Askerliğin parasını ödediler…
Sıra torunda!
-*-*-
Bir başkasını inceledim!
Tümünün ortak özelliklerinden biri, “Kıbrıs Cumhuriyeti Pasaportu ve Kimliği” her zaman cebinde!
Bu da öyle!
Torunlarını Güney Kıbrıs’taki okullarda okutuyor!
-*-*-
Bir başkası var; zaman zaman bana tehditvari mesajlar atar; oğlu hırsız!
Hem de öyle ihaleden komisyon ya da rüşvet hırsızlığı değil!
Doğrudan soyguncu!
Para çaldı ve yurt dışına kaçtı!
-*-*-
Bana hakaret etmeyi milliyetçilik sayan bir başkasını bilirim; çalıştığı hastaneye yardım derneği kurmuştu; derneğin parasını götürdüğünü herkes biliyor!
-*-*-
Kısacası, bizim Türk milliyetçiliği de devlet gibi!
Sahte!
Kimisi makam masgarası, kimisi asker kaçağı, kimisi açıktan hırsız ya da rüşvetçi!

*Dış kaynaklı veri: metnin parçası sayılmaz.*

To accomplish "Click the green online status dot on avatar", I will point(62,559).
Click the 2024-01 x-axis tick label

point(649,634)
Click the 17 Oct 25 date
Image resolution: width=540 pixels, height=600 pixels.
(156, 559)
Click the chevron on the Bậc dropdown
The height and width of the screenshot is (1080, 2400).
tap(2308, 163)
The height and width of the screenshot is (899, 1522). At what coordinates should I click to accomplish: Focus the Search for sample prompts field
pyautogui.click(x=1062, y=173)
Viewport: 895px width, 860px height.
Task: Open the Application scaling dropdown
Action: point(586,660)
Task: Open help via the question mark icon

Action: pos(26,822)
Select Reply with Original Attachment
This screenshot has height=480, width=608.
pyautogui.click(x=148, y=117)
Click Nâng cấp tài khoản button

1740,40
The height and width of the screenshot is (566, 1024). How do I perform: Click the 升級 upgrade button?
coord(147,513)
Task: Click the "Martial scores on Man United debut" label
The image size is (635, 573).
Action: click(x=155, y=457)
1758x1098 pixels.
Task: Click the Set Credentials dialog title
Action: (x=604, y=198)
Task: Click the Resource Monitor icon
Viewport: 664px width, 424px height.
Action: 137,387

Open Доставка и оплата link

Bir de dönüp dönüp herkesi hain, Rumcu falan ilan ediyorlar!
-*-*-
Son günlerin en moda şarkısından bir uyarlama yapalım:
Milliyetçilik sokağa da düşmüş…
Dayanabilirsen, dayan Ali Cabbar!
Sevdiğim bayrak, hırsızlığı örtmüş…
Dayanabilirsen, dayan Ali Cabbar!
1 Eylül Dünya Barış Günü Kutlu Olsun…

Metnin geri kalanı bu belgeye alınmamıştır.